We load the model from disk and send it to the appropriate DEVICE. We pass in a number of key parameters, including:

- pretrained: Tells PyTorch to load the model architecture with pre-trained weights on the COCO dataset
- progress=True: Displays download progress bar if model has not already been downloaded and cached
- num_classes: Total number of unique classes
- pretrained_backbone: Also provide the backbone network to the object detector

**Important:** We place the model in evaluation mode

### Preparing input image for object detection

In [9]:
# load the image from disk
# uncomment below for cl arguments
# image = cv2.imread(args["image"])

image = cv2.imread(defaultImage)
# resized = imutils.resize(image, width = 450)
# orig = resized.copy()
orig = image.copy()
# convert the image from BGR to RGB channel ordering and change the
# image from channels last to channels first ordering
image = cv2.cvtColor(image, cv2.COLOR_BGR2RGB)
image = image.transpose((2, 0, 1))
# add the batch dimension, scale the raw pixel intensities to the
# range [0, 1], and convert the image to a floating point tensor
image = np.expand_dims(image, axis=0)
image = image / 255.0
image = torch.FloatTensor(image)
# send the input to the device and pass the it through the network to
# get the detections and predictions
image = image.to(DEVICE)
detections = model(image)[0]

We load our input image from disk and clone it so that we can draw the bounding box predictions on it later in this script.

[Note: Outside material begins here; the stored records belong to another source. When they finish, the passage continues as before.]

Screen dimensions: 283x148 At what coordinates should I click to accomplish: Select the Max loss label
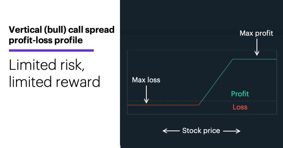click(x=146, y=80)
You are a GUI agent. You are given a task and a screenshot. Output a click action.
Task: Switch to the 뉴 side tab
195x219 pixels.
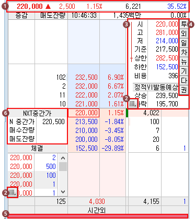coord(183,62)
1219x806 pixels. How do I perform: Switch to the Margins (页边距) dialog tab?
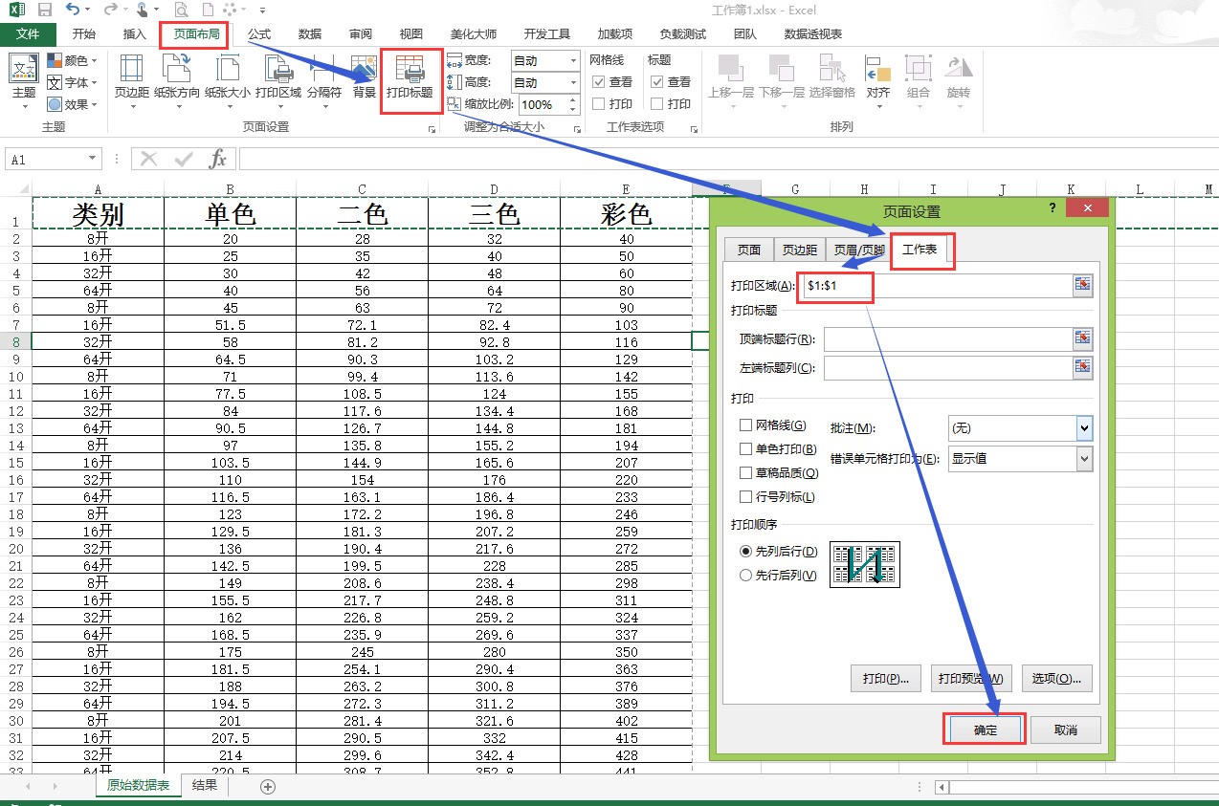(800, 250)
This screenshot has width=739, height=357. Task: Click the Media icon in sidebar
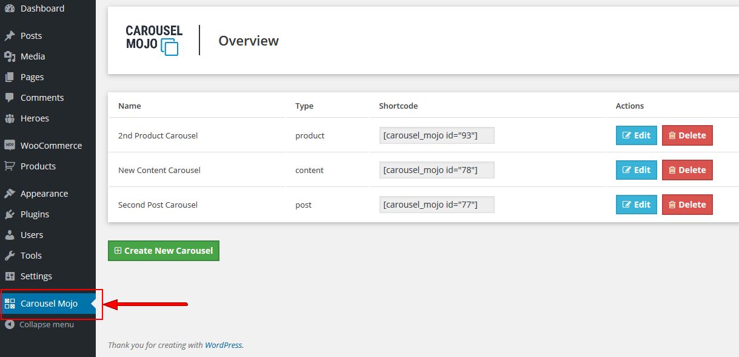[10, 56]
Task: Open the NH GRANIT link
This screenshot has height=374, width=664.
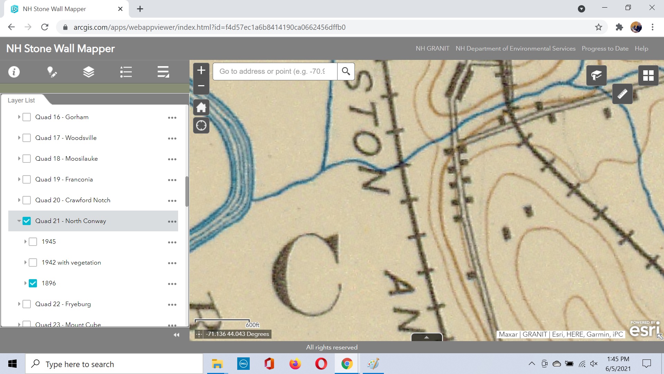Action: [432, 48]
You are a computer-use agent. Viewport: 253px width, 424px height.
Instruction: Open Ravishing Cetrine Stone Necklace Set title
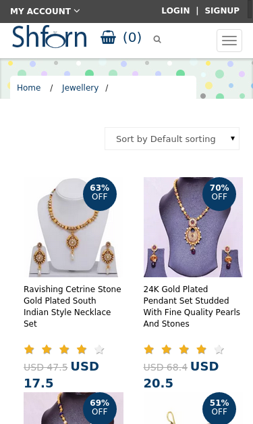coord(72,306)
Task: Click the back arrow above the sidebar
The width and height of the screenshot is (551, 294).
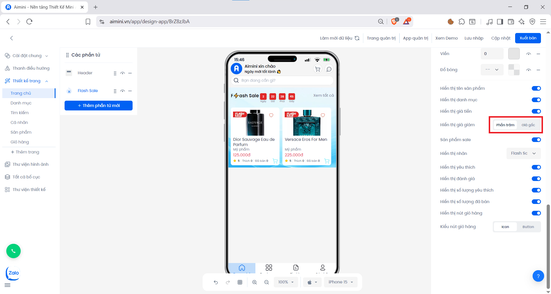Action: coord(11,38)
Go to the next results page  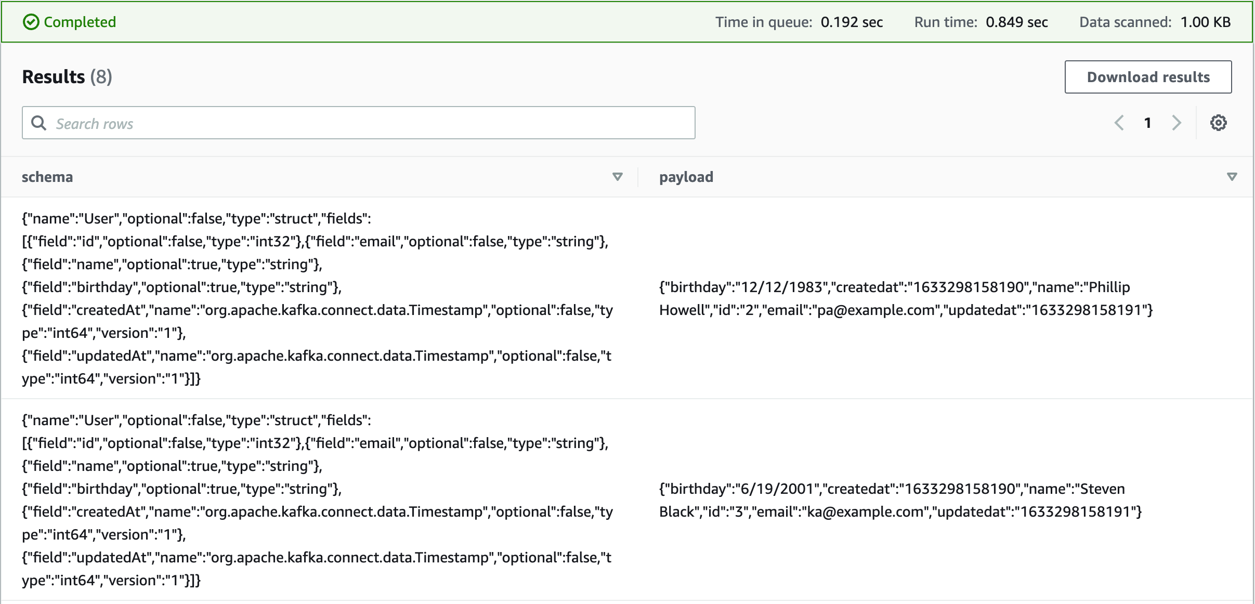click(x=1176, y=123)
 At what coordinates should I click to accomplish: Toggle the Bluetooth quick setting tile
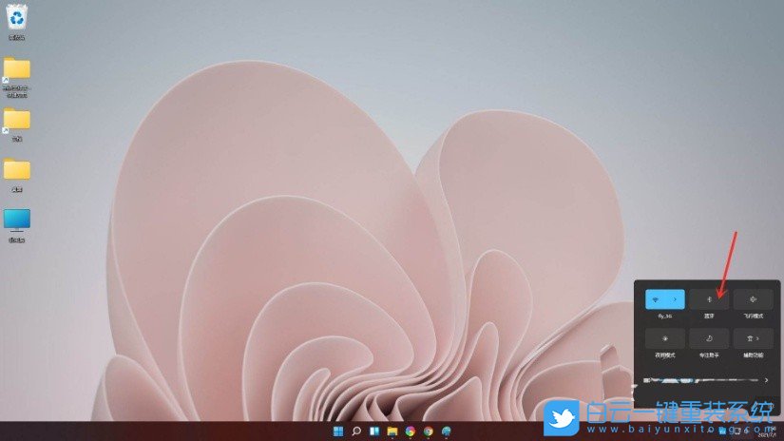tap(709, 299)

We preprocess our image by:

- Converting color channel ordering from BGR to RGB (since PyTorch models were trained on RGB-ordered images)
- Swapping color channel ordering from “channels last” (OpenCV and Keras/TensorFlow default) to “channels first” (PyTorch default)
- Adding a batch dimension
- Scaling pixel intensities from the range [0, 255] to [0, 1]
- Converting the image from a NumPy array to a tensor with a floating point data type

The image is then moved to the appropriate device. At that point, we pass the image through the model to obtain our bounding box predictions.

### Looping over bounding boxes

In [10]:
# loop over the detections
for i in range(0, len(detections["boxes"])):
	# extract the confidence (i.e., probability) associated with the
	# prediction
	confidence = detections["scores"][i]
	# filter out weak detections by ensuring the confidence is
	# greater than the minimum confidence

	# uncomment below for cl arguments
	# if confidence > args["confidence"]:
	if confidence > defaultConfidence:
		# extract the index of the class label from the detections,
		# then compute the (x, y)-coordinates of the bounding box
		# for the object
		idx = int(detections["labels"][i])
		box = detections["boxes"][i].detach().cpu().numpy()
		(startX, startY, endX, endY) = box.astype("int")
		# display the prediction to our terminal
		label = "{}: {:.2f}%".format(CLASSES[idx], confidence * 100)
		print("[INFO] {}".format(label))
		# draw the bounding box and label on the image
		cv2.rectangle(orig, (startX, startY), (endX, endY),
			COLORS[idx], 2)
		y = startY - 15 if startY - 15 > 15 else startY + 15
		cv2.putText(orig, label, (startX, y),
			cv2.FONT_HERSHEY_SIMPLEX, 0.5, COLORS[idx], 2)
# show the output image
cv2.imshow("Output", orig)
cv2.waitKey(0)

[INFO] person: 96.76%
[INFO] baseball glove: 91.22%
[INFO] car: 70.09%
[INFO] person: 69.06%
[INFO] person: 62.83%
[INFO] sports ball: 62.51%
[INFO] baseball bat: 57.82%


-1

We loop over all detections from the network. We then grab the confidence (i.e., probability) associated with the detection.

We filter out weak detections that do not meet our minimum confidence test i.e. "if confidence > 0.5 (default)". This filters out false-positive detections.

From there, we:

- Extract the idx of the class label with the largest corresponding probability
- Obtain the bounding box coordinates and convert them to integers
- Display the prediction to our terminal
- Draw the predicted bounding box and class label on our output image

We wrap up the script by displaying our output image with bounding boxes drawn on it.